True, it is an awesome tool, but not the best tool when trying to expand your reach. The best tool is using your savvy to provide a crystal clear in-person experience of your company’s promise on a moment’s notice. And it doesn’t have to happen on the web or in a meeting—you can successfully reach people at any time!

A few weeks ago I was on the beltway driving back from a client meeting when my car started making strange sounds. A quick peek out the window told me I had a flat tire, which I wasn’t thrilled about changing. Even so, I got the car up on the jack…and then couldn’t loosen the lug nuts. Unable to find an available tow company or friend to assist me, I was stranded just as rush hour started. Instead of getting angry I counted my blessings: it was a lovely warm summer day and I had a little more than an hour until I absolutely had to be somewhere again. Things could be much, much worse.

Just as I was embracing the positive, a man on a motorcycle pulled up and motioned to the tire. I said that if he’d simply help me loosen the nuts I wouldn’t trouble him to do the rest. He shook his head, gruffly motioned me aside and then set to work.

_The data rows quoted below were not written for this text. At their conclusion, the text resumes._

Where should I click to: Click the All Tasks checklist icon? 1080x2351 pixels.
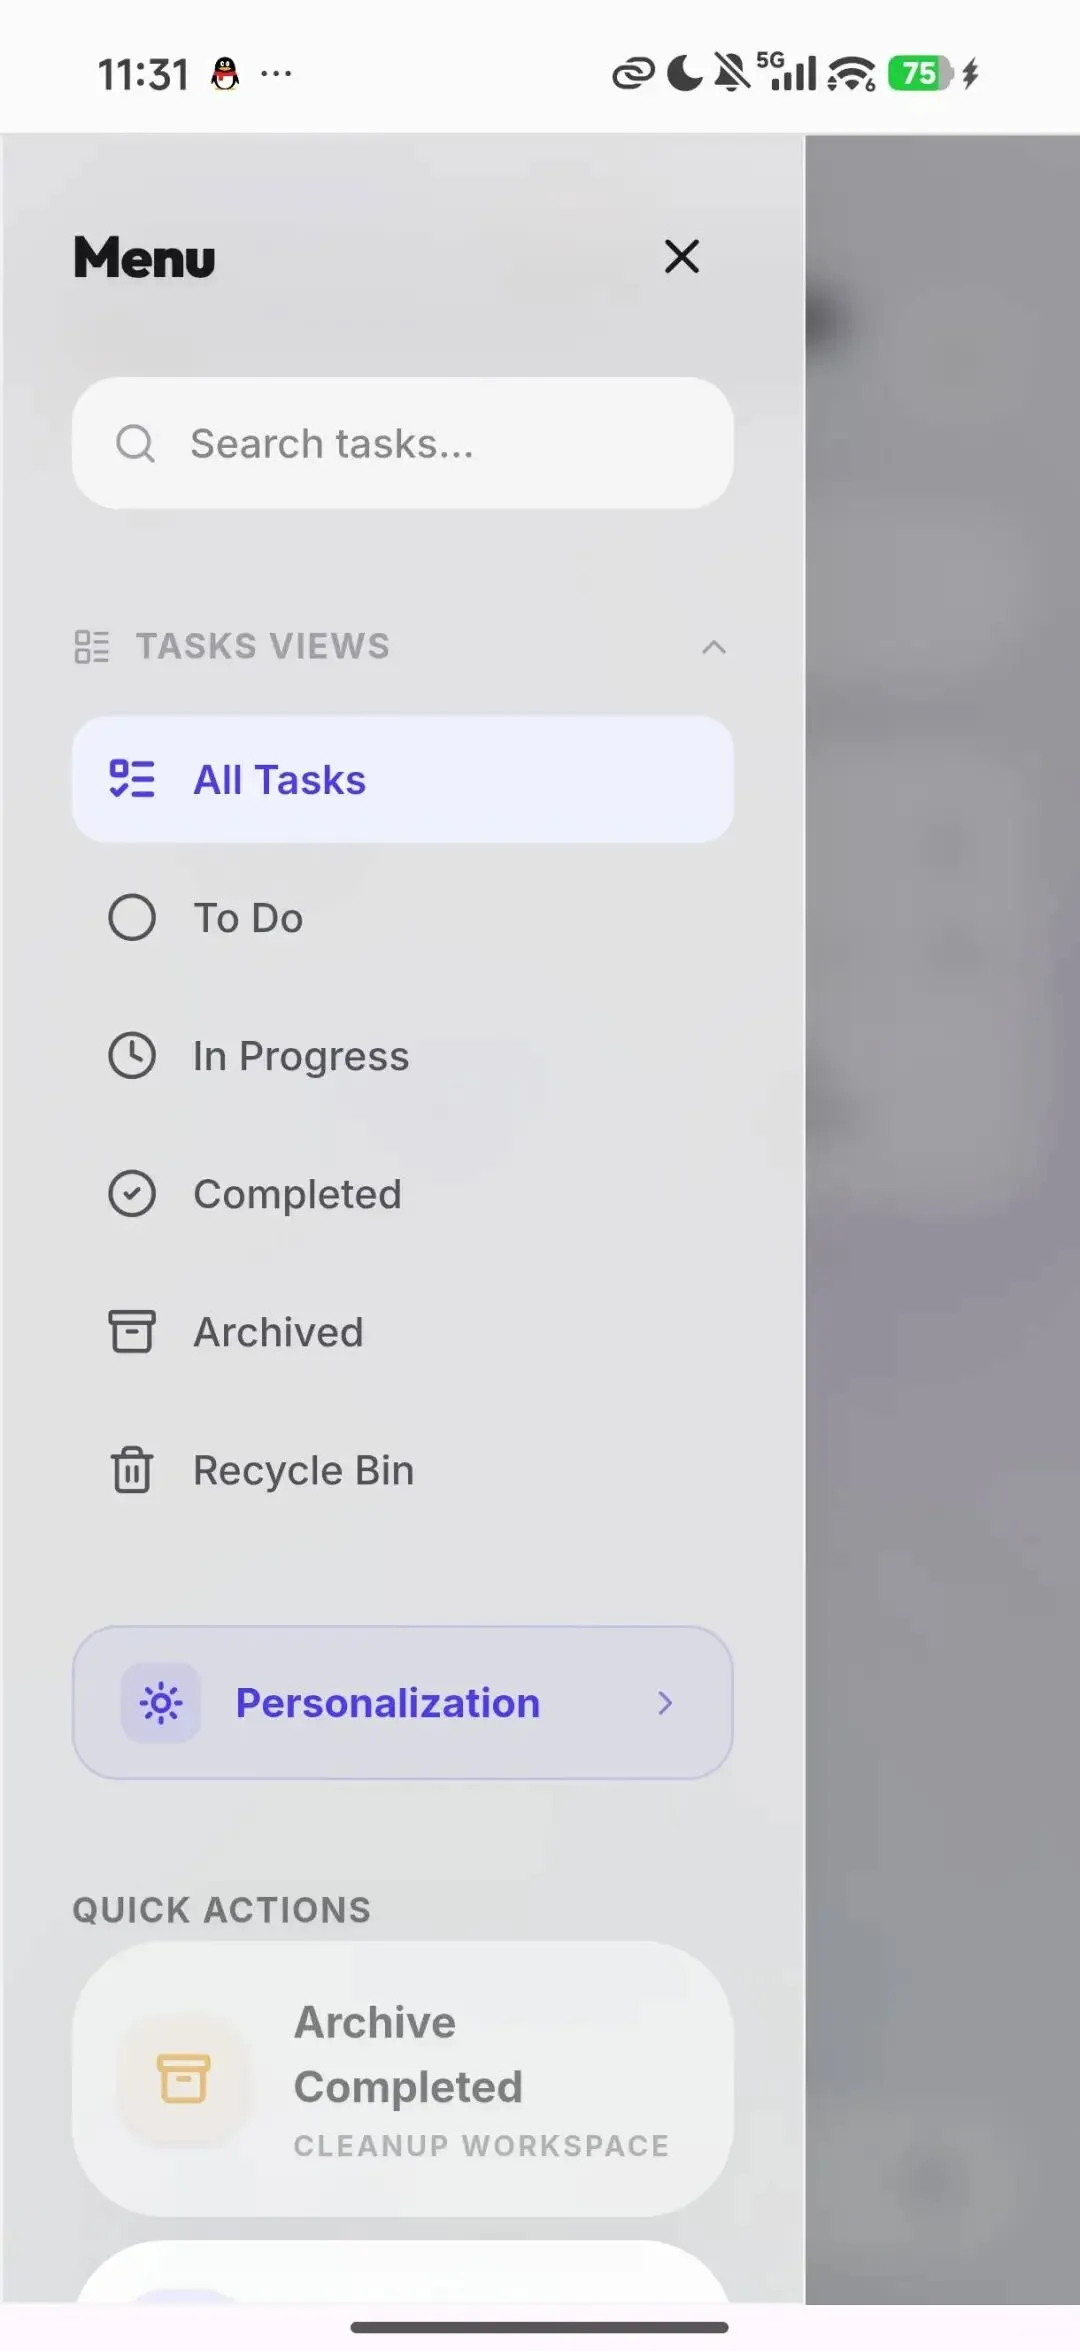[x=132, y=779]
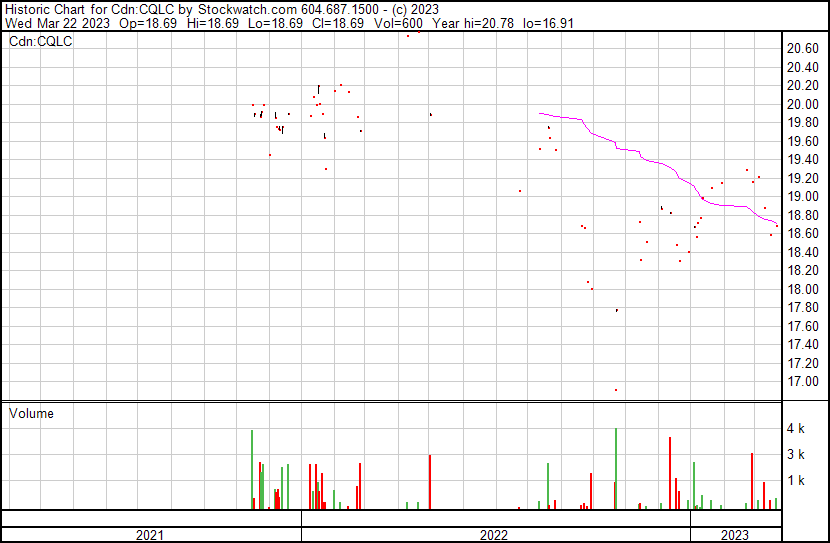
Task: Select the lowest price dot below 17.00
Action: tap(616, 390)
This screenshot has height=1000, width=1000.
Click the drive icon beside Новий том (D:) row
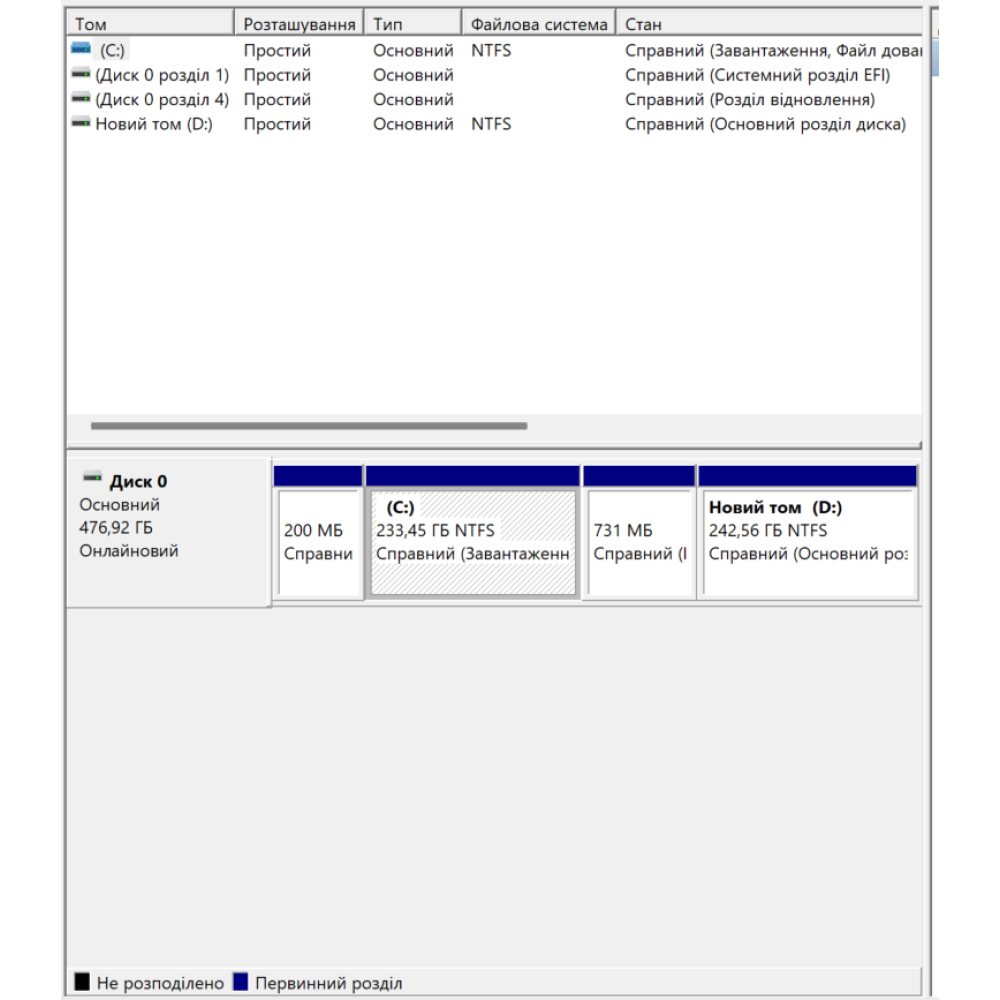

I thanked him profusely and said I hoped I wasn’t making him late. His body language immediately shifted, and he looked up at me to say, “You’re not making me late for anything because I’m the one who decided to stop. So many people are too busy to stop and help another human being. Even if I had some place to be, I’d get there late and just deal with the fall out. Besides, I own a landscaping business and work very hard. Helping you here is a break for me.”

There I was, on the side of a busy highway, having the best brand experience I have ever had: I asked for the thing I thought I needed, but Kevin went above and beyond by changing the tire for me. He wasn’t trying to sell me on anything, he just wanted to help me out because he is a decent human being. He talked about how he’s seen other companies run their businesses, and how upsetting it is to see people taken advantage of so often. He was courteous, conscientious, and what’s more, his sincerity was genuine.

And yes, I am going to have him come take a look at my sad yard.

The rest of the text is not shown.